Yeni okula başlayışını görememek kötü
Ama el yazısını görme isteğim yerine getirildi ve fotoğraflandı :)
Onu da yakında görebileceğim
:)




25 Ekim 2011 Salı

Günün Enstanteneleri #9

Yoğun koşturmacalı bir haftaya girdiğimi sanıyorum

Bir grup olarak çoğu zaman birlikte olmamıza rağmen, uzun zamandır üçlü olarak bir araya gelmedik Aytaç ve Duygu'yla. Bugün onu gerçekleştirdik, geçen yılki gibi. 
Aytaç da bilgilendirildi ve ufak bir kızgınlıkla atlattık. Foça'ya gidermişiz, gezermişiz paşamız bilseymiş sevdim bu fikri


Vee yine uzun zamandır gitmediğimiz, bizim huzur mekanlarımızdan biri olan Portakal'a gittik. Tavladaki üstün başarımı burada da sergiledim 
Birçok zaman yiyecek-içecek ihtiyacımı tavla oynayarak kazanmış bir insanım zaten 

Bir de, Aytaç'la da tekrar yamaç paraşütü kulübüne katıldık. Deneyimliyiz artık ve bu sefer yazılı sınavı geçeceğiz, çok umutluyuz. Ama onlar da 58 soruluk klasik bir sınav yapmasalar keşke bu sefer  .. Öss'den beter ..

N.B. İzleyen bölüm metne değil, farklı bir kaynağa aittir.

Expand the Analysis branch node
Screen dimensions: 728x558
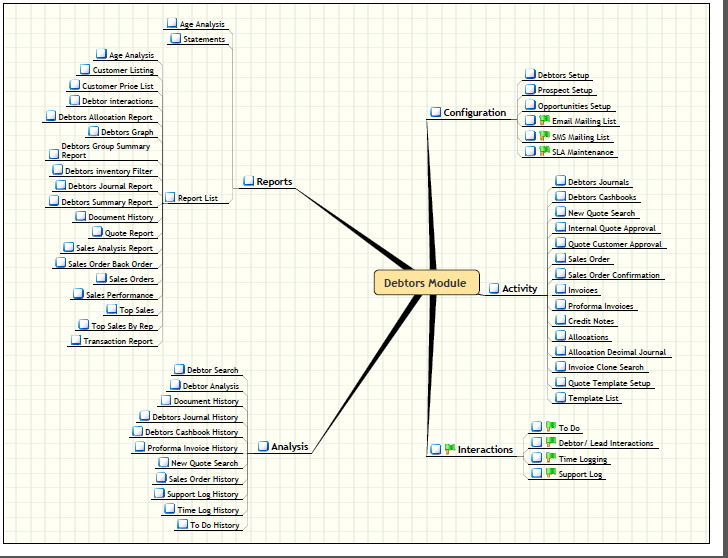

Bilgisayar çantası için Vatan Computer'a gittiğimizde ortalığı biraz kurcaladık tabi
Bu görülen de, usb ve hafıza girişi olan bir müzikçalar'mış
Çok tatlı:)



Köye geldiğimde bir mektupla karşılaşacağımı sanırken, anneden gelen devasa koliyle karşılaştım!
İçinde akla gelebilecek her türlü kahvaltı ve atıştırmalık abur cubur vardı! 
Yine börekler açılmış, lahana sarması yapılmış, abladan mis gibi kek de olunca tabi anında mideye indi birçoğu
Görülen kavanoz, kendi rekoruma doğru koştuğum 3. kavanoz şeftali reçelim 

Durduramıyorum..

Biscolataya hala denk gelemedim İzmir'de 
Ama iki paketim var şimdi

Annem Sağolsun 

Bir öğrencinin isteyeceği daha ne olabilir ki ?




23 Ekim 2011 Pazar

Filmlerden Bir Gün #1 / Never Let Me Go


Bu filmi, iki gün önce üç muhterem insanla izledim.
Filmin konusu aslında şu zamanların en müthiş konusuydu
Klonlanma sonucu , başka insanların organlarını karşılayabilmek için yaratılmış insanlar var, Keira da bunlardan biri 
Zaten filmin geneli bu yönde, onların yaşamına tanık oluyorsunuz


Filmin en iyi karesidir bu
Oyuncular tamamıyla hakkını vermiş ama konu o kadar yavaş ilerliyor ki, insan bir ara bitse de gitsek havasına giriyor.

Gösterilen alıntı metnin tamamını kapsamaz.